Deportation... that would have sucked... had I not been born in the US (segue-way master, huh?).
Still, I love my beautiful Mexico.
This will be my first year in ten years not spending my summer (or part of it) in Mexico, the 5th time of my entire life.
I've had my moments of weakness when I think I can go out there for at least two weeks... but then the more reasonable part of my brain jumps in and slaps me back to reality- it's horribly dangerous out there (Why, DGO? WHY?! Once BBC talks about it, you know it's no joke), no one is going, and I no longer have much of a reason to be out there.
Plus, my diversion for boring days/afternoons while out there is now out of the question. Playing Guitar Hero (as has been the case for the last 2 Mexico summers) is a bad idea because, to this day, I can't play without crying. No, not out of desperation. We all know I kick major ass at the guitar (gold-starring on expert. Get on my level, sucka!), I could also be part of a Nirvana/Coldplay cover band if need be (notice I didn't mention a chick band. My voice is a sad, sad situation... I perfect Kurt Cobain's range by just using my talking voice... it makes me laugh but feel sad at the same time), but I cry 'cause I can't stop thinking about how much the damn game irritated my grandma.
So no... NO Mexico.
However, my heart will be 100% Mexican this summer... because of that magical time in one's life that comes up ever four years, better known as: The World Cup!
I'm stoked for the games, even if they'll be at a freakishly early hour (for me, 5-7AM is ungodly considering I usually go to bed at 3AM), and yes, like any good Mexican, my hopes are high.
But I must admit: my hopes might be a little TOO high.
I realized this fault of mine after the recent Mexico - England game.
A week ago, I completed my fantasy bracket and placed Mexico... in the semi-finals (after defeating England in the quarter final match)!
I know... I know... what the fuck was I thinking... but like I said, I had high hopes. They have a tremendous squad... and that might have been the culprit behind this example of momentary insanity. Mexico's U-17 world championship back in '05 makes me trust these young kids like crazy... however, it's just... man, when playing with the big dogs... it becomes a wreck!

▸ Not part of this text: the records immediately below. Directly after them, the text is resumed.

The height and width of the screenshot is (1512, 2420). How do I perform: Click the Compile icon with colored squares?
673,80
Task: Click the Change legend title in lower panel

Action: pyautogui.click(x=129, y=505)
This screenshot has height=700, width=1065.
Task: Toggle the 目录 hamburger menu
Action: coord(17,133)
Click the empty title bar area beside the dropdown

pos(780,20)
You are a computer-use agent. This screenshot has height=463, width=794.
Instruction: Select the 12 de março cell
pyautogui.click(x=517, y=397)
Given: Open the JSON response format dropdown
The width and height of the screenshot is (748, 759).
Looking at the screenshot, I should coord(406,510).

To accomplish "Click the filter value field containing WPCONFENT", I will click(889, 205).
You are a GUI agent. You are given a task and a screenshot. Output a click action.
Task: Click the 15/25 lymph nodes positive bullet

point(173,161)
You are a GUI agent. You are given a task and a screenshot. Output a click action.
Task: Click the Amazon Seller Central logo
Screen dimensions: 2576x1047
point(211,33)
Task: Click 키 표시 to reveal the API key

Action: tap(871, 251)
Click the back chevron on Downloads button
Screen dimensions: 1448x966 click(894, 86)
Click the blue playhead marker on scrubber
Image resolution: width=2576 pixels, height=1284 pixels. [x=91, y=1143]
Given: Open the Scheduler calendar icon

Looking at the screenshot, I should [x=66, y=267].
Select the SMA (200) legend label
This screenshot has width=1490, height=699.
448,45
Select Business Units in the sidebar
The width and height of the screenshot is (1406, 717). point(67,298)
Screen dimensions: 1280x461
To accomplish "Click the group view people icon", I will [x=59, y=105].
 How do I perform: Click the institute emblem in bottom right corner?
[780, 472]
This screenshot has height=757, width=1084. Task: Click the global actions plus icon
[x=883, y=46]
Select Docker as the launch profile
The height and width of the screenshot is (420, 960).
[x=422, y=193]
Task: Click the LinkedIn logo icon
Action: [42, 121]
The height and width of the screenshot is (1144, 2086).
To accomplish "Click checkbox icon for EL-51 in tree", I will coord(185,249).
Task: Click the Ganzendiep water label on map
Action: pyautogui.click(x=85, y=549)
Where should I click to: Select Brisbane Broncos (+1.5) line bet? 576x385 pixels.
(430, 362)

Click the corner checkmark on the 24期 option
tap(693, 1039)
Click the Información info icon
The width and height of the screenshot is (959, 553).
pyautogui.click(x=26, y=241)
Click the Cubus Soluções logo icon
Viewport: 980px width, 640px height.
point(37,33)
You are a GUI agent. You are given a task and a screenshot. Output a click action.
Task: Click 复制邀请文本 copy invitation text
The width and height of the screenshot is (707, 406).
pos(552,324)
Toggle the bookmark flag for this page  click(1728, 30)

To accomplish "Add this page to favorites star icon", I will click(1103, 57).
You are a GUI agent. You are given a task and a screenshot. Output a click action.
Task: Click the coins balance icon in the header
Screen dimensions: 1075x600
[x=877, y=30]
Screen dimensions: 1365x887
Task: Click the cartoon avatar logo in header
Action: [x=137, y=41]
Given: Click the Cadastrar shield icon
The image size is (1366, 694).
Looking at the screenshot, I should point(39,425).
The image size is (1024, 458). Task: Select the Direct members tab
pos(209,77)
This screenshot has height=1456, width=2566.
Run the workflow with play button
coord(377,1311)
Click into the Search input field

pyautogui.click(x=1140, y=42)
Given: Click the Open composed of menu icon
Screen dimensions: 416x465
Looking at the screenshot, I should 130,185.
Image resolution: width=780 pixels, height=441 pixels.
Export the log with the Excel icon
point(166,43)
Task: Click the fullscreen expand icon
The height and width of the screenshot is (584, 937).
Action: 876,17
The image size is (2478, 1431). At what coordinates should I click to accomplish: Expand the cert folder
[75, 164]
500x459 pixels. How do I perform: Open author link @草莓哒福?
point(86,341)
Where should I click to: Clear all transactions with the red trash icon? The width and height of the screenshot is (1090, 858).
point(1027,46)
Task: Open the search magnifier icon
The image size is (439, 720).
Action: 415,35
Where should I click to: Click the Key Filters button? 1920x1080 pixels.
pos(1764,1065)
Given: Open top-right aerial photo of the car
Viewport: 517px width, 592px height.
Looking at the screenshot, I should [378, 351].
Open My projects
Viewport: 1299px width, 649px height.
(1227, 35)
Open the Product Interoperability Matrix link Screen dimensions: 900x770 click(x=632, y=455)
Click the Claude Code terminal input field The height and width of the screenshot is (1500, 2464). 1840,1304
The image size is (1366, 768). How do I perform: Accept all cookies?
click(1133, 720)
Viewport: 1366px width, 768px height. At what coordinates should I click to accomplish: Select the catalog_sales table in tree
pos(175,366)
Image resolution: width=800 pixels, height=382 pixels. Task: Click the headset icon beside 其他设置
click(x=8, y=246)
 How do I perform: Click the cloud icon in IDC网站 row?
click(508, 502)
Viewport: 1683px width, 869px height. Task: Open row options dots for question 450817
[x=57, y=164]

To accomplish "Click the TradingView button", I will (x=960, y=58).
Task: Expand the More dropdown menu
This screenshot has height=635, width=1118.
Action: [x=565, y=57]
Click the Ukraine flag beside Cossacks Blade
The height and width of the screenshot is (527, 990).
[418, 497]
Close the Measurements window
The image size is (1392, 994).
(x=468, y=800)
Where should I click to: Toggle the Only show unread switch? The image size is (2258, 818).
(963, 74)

So I'm a realist: Spain's my rooster.
Honorable mention goes to Portugal... because they're the reason I'll be getting up early... because they have the most beautiful, albeit sluttiest, man in the universe... that I liked before he was so popular... you know, back in '04 when he cried more than a new born child.
Biggest disappointment? Brazil... for not calling on Ronaldinho.
Team I hate? FRANCE. Fuck those cheating mother fuckers (all this considering I'm not Irish).
I promise never to make any more brackets again... well, at least brackets that contain the Mexican soccer team, we all know I think with my heart when those guys are involved... and like in real life, those boys ALWAYS break my heart!